During the year, the average interest rate on new BYN loans was pegged at 14.6%, a jump from 12.7% a year earlier (excluding preferential loans). Simultaneously, there was a pronounced spike in foreign exchange loans: the average APR on new loans in foreign currency stood at 13.2%, compared to 6.9% in 2021. The secret behind this growth is the transition in 2022 to the Russian ruble as the main foreign currency for lending, diverging from the previous trend of primarily lending in dollars and euros.

The mean rate on ruble loans and deposits within the interbank market hovered around 8.3%. However, during the second half of the year, the interbank rates were limited to merely 1-2%, signaling a significant liquidity surplus. The high annual average can be attributed to the spike observed in March.

Conclusion

The year 2022 was relatively stable for the foreign exchange market and the banking system of Belarus. Surprisingly, several indicators even appear to look positive. This stability can be largely attributed to the significant reinforcement of the Russian ruble mid-year, propelled by severe foreign currency restrictions and a serious reduction in imports. Belarusian banks have also played a crucial role by preventing a massive exodus of funds, albeit through breaching contractual terms with their clientele.

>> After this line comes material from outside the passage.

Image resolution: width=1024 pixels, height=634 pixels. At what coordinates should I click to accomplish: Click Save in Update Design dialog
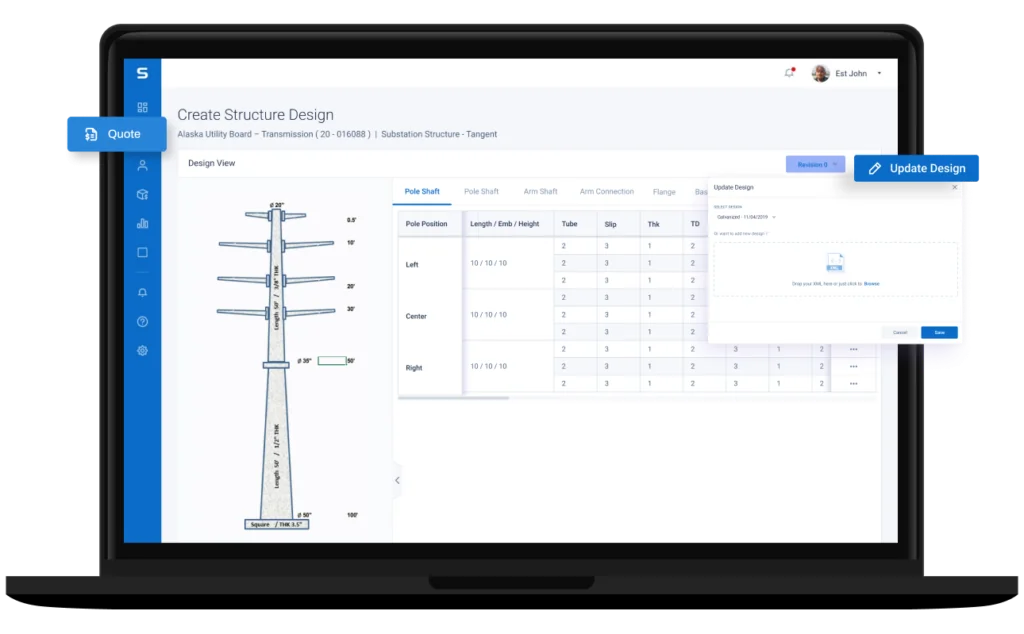pos(939,332)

Factors like the general economic downturn, declining credit activity, and manual price regulation aided in stabilizing interest rates. While the numerous sanctions did not lead to immediate catastrophic damage, they persist, casting a shadow on the prospects for 2023.

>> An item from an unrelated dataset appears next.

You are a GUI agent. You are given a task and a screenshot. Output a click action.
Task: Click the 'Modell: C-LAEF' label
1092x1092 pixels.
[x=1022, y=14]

With the Russian ruble experiencing another decline in late 2022 and no signs of recovery in 2023, it is likely the Belarusian ruble will follow suit. This devaluation, coupled with an unfavorable pricing landscape and ongoing sanctions, will strain the balance of payments and exert additional pressure on the national currency. Furthermore, the limited foreign currency reserves at the disposal of the National Bank might prove insufficient for tangible currency interventions to support BYN.

In response to the economic downturn, both the government and the National Bank may opt for a more lenient monetary policy to stimulate the economy. This may involve turning to currency issuance, potentially igniting inflation in the second half of the year and causing a subsequent surge in interest rates.

The continued drain of foreign currency from accounts will further destabilize the banking system. Both the ruble exchange rate and the banking system remain susceptible to considerable risks. Any potential shocks can lead to the unfolding of highly unpredictable and pessimistic outcomes.